((
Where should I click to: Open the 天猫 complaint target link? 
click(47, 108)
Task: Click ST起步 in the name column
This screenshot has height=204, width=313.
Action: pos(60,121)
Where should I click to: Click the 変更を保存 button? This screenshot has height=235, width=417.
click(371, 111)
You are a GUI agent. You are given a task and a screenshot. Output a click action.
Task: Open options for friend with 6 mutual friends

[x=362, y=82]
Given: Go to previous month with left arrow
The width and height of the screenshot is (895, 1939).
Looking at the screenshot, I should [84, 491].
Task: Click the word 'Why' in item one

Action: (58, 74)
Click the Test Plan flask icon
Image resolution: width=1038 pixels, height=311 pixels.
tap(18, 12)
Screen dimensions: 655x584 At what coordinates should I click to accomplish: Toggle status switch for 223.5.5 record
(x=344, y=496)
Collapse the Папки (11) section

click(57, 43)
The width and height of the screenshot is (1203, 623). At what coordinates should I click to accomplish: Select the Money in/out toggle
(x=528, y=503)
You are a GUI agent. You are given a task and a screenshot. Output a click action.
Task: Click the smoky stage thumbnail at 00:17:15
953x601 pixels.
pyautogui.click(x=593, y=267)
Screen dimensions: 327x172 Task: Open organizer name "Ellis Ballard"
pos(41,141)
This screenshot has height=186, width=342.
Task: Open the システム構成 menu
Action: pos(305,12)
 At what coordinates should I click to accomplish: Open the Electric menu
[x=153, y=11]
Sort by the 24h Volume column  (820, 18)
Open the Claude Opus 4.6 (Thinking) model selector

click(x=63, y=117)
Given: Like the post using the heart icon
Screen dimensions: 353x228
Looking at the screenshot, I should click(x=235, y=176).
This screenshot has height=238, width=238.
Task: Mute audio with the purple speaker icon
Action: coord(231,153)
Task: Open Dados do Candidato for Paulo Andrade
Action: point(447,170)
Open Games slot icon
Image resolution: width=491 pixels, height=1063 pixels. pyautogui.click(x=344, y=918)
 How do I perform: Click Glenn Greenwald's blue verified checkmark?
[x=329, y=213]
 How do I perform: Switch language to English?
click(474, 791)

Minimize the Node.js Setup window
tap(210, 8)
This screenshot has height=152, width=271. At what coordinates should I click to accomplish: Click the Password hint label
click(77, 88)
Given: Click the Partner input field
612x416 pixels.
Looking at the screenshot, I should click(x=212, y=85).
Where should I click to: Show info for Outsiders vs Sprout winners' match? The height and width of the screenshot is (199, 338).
))
## Exercise instructions
Only the lines from the one with "Sort by the" through the last line of the records belong in the answer, each copied exactly.

## Result of the exercise
Sort by the 24h Volume column  (820, 18)
Open the Claude Opus 4.6 (Thinking) model selector

click(x=63, y=117)
Given: Like the post using the heart icon
Screen dimensions: 353x228
Looking at the screenshot, I should click(x=235, y=176).
This screenshot has height=238, width=238.
Task: Mute audio with the purple speaker icon
Action: coord(231,153)
Task: Open Dados do Candidato for Paulo Andrade
Action: point(447,170)
Open Games slot icon
Image resolution: width=491 pixels, height=1063 pixels. pyautogui.click(x=344, y=918)
 How do I perform: Click Glenn Greenwald's blue verified checkmark?
[x=329, y=213]
 How do I perform: Switch language to English?
click(474, 791)

Minimize the Node.js Setup window
tap(210, 8)
This screenshot has height=152, width=271. At what coordinates should I click to accomplish: Click the Password hint label
click(77, 88)
Given: Click the Partner input field
612x416 pixels.
Looking at the screenshot, I should click(x=212, y=85).
Where should I click to: Show info for Outsiders vs Sprout winners' match? The height and width of the screenshot is (199, 338).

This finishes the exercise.